Helena looked at him with a strange little smile quivering on her lips.
“It’s a good thing I’ve got a sense of humor,” she said slowly, “or else I think I’d—I’d—”
“No, you wouldn’t,” said Madison cheerfully. “But time’s flying. You’re going to have visitors in a few minutes, and here’s where the Patriarch gets tucked away out of sight behind the veil for a starter, leaving his presence hovering and throbbing all around in the air—you stay with him, Flopper, in a back room somewhere and hold his hand. Where is he now?”
“In his armchair in the sitting-room,” said Helena. “And he’s still listening in that queer way he did out on the lawn. I think he knows in a little way what’s happened.”

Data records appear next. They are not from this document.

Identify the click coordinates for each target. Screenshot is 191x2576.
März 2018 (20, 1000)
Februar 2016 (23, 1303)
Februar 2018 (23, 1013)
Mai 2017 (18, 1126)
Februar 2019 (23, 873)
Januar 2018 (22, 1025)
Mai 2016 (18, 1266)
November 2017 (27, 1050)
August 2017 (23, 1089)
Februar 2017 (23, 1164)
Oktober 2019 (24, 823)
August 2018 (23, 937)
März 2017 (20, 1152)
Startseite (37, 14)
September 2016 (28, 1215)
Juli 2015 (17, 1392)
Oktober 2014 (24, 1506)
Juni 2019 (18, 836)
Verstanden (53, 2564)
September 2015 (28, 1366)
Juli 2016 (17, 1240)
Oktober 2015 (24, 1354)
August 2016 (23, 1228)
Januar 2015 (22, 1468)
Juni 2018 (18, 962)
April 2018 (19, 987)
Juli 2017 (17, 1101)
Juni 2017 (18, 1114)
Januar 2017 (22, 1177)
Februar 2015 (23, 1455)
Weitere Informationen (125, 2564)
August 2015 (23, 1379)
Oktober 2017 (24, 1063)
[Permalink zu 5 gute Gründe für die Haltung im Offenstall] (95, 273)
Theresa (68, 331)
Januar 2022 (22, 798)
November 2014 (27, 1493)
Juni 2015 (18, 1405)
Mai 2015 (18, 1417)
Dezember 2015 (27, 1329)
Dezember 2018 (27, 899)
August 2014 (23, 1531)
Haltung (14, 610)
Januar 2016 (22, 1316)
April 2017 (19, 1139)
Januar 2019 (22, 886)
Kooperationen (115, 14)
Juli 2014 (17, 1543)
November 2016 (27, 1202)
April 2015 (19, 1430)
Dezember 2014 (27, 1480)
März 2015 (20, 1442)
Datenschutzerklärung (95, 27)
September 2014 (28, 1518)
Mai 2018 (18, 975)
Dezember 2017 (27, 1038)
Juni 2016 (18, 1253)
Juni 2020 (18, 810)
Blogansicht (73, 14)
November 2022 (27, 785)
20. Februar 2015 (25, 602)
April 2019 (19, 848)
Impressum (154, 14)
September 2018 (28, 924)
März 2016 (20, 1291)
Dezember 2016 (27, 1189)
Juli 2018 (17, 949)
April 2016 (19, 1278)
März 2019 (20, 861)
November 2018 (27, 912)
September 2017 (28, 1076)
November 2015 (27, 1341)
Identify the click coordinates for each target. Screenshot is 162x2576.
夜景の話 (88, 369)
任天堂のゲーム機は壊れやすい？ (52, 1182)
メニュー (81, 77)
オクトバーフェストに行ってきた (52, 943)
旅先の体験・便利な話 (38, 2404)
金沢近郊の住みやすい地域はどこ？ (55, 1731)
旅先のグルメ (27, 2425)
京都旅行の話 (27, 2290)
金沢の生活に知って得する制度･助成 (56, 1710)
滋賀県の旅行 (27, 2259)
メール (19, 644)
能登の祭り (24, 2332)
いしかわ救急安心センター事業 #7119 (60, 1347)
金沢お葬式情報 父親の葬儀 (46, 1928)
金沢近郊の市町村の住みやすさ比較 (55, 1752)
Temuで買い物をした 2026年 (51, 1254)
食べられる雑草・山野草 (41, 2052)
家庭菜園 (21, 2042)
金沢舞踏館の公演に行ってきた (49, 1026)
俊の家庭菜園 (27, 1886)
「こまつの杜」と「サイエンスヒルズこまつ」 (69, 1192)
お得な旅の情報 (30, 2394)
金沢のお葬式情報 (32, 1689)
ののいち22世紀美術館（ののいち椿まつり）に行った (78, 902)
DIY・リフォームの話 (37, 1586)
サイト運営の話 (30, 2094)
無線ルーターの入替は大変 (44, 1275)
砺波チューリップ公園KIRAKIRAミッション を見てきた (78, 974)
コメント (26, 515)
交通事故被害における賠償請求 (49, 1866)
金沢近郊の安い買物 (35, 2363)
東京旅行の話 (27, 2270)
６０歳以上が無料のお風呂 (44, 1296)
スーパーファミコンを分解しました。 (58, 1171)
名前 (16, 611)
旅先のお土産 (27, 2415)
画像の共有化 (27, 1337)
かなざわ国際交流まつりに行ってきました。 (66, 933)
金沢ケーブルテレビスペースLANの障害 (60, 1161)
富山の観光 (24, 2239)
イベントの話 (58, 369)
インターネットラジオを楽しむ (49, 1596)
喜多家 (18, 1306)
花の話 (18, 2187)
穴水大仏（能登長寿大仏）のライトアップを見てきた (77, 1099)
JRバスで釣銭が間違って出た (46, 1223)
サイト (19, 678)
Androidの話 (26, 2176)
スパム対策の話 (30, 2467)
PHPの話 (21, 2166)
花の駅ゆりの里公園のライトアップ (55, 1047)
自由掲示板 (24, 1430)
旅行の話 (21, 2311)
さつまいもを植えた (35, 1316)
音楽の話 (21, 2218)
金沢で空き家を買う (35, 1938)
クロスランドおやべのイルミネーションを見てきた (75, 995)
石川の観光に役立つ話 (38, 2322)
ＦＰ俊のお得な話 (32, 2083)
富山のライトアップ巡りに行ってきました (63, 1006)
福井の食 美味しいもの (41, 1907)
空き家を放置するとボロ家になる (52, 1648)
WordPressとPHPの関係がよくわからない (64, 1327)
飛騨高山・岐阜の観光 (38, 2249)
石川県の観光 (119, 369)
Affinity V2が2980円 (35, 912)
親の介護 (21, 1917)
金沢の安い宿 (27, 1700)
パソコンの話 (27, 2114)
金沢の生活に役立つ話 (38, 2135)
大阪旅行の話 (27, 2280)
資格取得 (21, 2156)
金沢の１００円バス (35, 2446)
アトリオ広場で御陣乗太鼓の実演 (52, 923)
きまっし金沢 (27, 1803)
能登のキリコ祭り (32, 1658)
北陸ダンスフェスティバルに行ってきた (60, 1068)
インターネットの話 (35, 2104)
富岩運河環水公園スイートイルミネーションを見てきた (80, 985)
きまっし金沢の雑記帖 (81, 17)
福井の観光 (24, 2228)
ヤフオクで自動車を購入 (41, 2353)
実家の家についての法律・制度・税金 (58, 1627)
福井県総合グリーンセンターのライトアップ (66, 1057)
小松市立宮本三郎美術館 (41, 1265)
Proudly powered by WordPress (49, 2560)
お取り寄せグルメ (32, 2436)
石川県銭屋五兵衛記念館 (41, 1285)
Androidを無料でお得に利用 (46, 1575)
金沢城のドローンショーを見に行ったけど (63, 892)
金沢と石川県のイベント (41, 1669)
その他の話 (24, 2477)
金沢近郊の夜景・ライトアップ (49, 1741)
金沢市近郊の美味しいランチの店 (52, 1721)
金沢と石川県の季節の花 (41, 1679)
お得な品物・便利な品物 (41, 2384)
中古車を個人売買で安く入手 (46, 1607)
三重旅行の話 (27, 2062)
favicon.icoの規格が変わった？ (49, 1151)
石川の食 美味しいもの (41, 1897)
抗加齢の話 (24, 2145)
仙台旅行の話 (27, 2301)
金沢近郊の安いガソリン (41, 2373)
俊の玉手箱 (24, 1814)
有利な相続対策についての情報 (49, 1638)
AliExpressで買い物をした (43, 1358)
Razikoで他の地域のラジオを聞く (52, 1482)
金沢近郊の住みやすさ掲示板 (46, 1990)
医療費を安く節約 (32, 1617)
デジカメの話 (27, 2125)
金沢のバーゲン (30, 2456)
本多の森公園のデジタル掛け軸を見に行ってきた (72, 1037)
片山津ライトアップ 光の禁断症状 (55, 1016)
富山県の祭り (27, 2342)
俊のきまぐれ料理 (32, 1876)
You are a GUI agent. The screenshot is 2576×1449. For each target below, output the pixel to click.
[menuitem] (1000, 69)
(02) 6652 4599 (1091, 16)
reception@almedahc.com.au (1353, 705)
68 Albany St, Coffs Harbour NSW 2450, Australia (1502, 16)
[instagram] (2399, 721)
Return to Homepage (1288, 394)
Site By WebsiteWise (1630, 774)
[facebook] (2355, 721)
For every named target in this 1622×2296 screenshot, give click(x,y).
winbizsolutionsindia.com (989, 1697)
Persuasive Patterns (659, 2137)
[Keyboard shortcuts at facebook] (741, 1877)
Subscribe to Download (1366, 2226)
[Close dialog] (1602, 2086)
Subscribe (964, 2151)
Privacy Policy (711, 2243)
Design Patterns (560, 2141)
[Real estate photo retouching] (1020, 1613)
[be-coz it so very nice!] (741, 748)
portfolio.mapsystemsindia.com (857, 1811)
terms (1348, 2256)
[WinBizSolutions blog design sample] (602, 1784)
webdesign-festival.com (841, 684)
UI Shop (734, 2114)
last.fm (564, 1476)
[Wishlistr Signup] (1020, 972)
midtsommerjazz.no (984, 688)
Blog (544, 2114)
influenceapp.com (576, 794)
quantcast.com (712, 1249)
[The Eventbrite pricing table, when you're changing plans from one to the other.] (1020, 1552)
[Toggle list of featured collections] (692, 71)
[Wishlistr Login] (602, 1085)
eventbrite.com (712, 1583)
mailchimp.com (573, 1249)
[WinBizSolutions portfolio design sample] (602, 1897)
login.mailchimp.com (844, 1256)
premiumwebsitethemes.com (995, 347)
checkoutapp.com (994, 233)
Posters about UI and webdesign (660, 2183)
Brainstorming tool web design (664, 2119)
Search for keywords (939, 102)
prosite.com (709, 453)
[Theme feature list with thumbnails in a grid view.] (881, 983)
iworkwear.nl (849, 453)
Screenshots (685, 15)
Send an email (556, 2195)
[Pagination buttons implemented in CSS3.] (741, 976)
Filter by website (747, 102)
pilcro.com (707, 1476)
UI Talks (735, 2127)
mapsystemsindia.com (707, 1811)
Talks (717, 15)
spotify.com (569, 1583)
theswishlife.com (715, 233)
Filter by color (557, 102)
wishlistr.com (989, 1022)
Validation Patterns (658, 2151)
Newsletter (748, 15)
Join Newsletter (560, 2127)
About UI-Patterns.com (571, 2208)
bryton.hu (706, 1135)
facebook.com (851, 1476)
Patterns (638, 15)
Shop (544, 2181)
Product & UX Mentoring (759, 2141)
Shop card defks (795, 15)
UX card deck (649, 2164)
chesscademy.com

“That’s good,” said Madison; “it’ll make him happy. Well, lead him gently into retirement. I guess that’s all—now hurry.”
“Who is it that’s coming?” interposed Helena quickly, as Madison started away from the window.
Madison grinned.
“Some friends of the Hopper’s. Mr. and Mrs. Thankoffering—you’ll like them immensely, Helena. The lady walks quite well now, and—”
“Walks!” exclaimed the Flopper, who evidently had not assimilated Madison’s previous reference to Mrs. Thornton. “De lady dat I come wid in de private car—walks?”
“Of course,” said Madison pleasantly.
“Cured? All cured?” gasped the Flopper.
“Of course,” said Madison again—complacently.
“Say,” said the Flopper, “say, I’m goin’ dippy. Another one de same as de kid, Doc?”
“Same as the kid, Flopper—faith.”
“Swipe me!” said the Flopper helplessly.
—XII—
“SAID THE SPIDER TO THE FLY”
By the wheel-chair, Mrs. Thornton, her husband and Doc Madison were in earnest conversation—and around them was a mass of people. The crowd had divided into two, or, rather, was constantly coming and going between two points—young Holmes and Mrs. Thornton—and still the hysteria was upon men and women, still that wavering, moanlike sound floated over the lawn.
“I am stunned and stupified,” Madison was saying, and his hand trembled visibly in its outflung gesture. “I am not, I am afraid, a man of deep sensibilities, but I cannot help feeling that I have been permitted, been chosen even, to witness this sight, a sight that will stay with me till I die, for some great, ulterior purpose. It’s as though this place were hallowed, set apart; that here, if only one has faith, that man’s miraculous power is boundless—that I should help someway. I—I’m afraid I don’t explain myself well.”
“I know what you mean,” Mrs. Thornton returned eagerly. “It is what I was saying to my husband—to make this place known, to help to bring suffering people here.”
Madison nodded silently.
“And if you, who have no personal cause for gratitude, feel like that, how much more should we who—who—oh, there are no words to tell it—my heart is too full”—Mrs. Thornton smiled through tears. “Robert, you said you would do anything.”